Online decoder https://2cyr.com/decode/?lang=en Some urls come to my site in Cyrillic, some links were incorrectly encoded, perhaps in the sitemap or when crawled by search bots, the only thing I know is that the Cyrillic alphabet should come and it needs to be decoded for 301 redirect. Most of them are successfully converted using iconv('UTF-8', 'Windows-1252', urldecode($text))

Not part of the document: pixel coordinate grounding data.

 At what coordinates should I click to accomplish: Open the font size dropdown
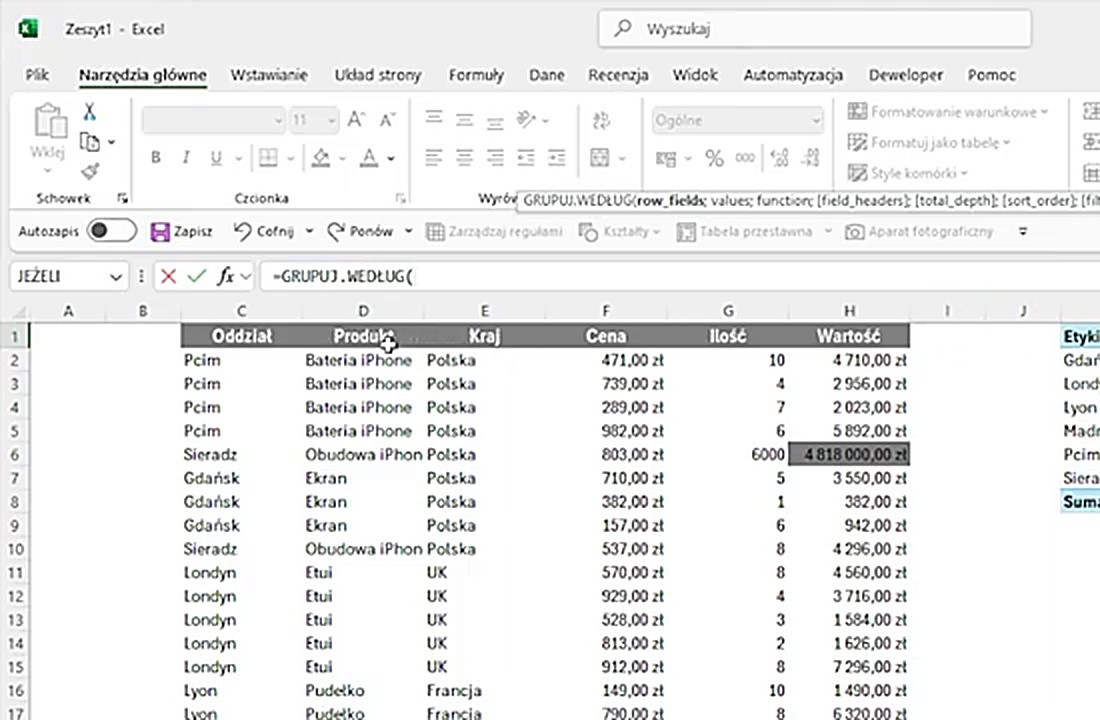pyautogui.click(x=331, y=120)
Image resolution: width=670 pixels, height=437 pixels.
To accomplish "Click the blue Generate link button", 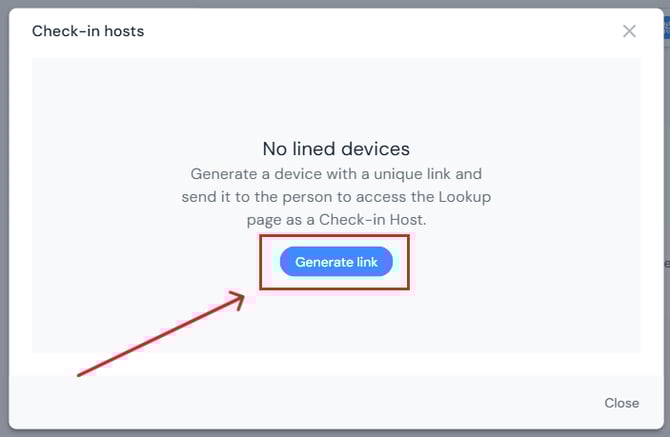I will [336, 262].
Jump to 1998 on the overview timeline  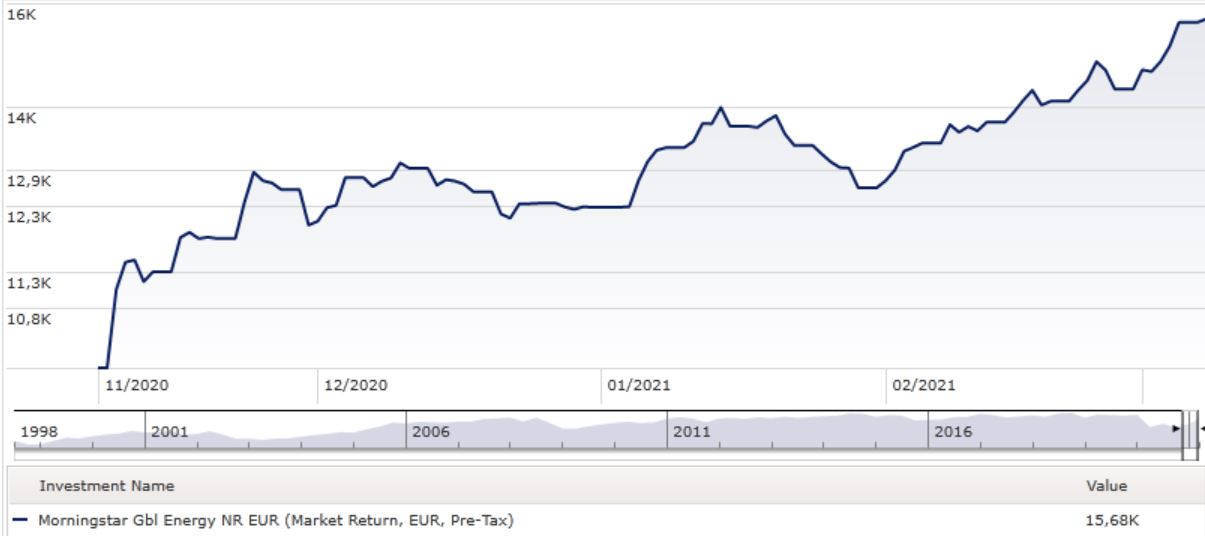[x=38, y=432]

and iconv('UTF-8', 'ISO-8859-1', urldecode($text))
. But some (e.g. %C3%90%C5%93%C3%90%C2%B8%C3%90%C2%BA%C3%91%C6%92%C3%91%E2%82%AC%C3%91%C6%92%20%C3%90%C2%90%C3%91%C2%81%C3%90%C2%B0%C3%91%E2%80%A6%C3%90%C2%B8%C3%90%C2%BD%C3%90%C2%B0) returns false. With the help of online decoders, I see that iconv('UTF-8', 'Windows-1252', urldecode($text))
should work, but with some kind of "x-esc-entities" post filter. I just don't understand how to implement it in php?
It was tricky but I managed to make it work:
$text = '%C3%90%C5%93%C3%90%C2%B8%C3%90%C2%BA%C3%91%C6%92%C3%91%E2%82%AC%C3%91%C6%92%20%C3%90%C2%90%C3%91%C2%81%C3%90%C2%B0%C3%91%E2%80%A6%C3%90%C2%B8%C3%90%C2%BD%C3%90%C2%B0';
$out = '';
$ucs = iconv('UTF-8', 'UCS-2BE', urldecode($text));
foreach(str_split($ucs, 2) as $c)
{
if($c>="\x00\x80" && $c<="\x00\x9F")
$out .= $c[1];
else
$out .= iconv('UCS-2BE', 'windows-1252', $c);
}
echo $out;
Output:
Микуру Асахина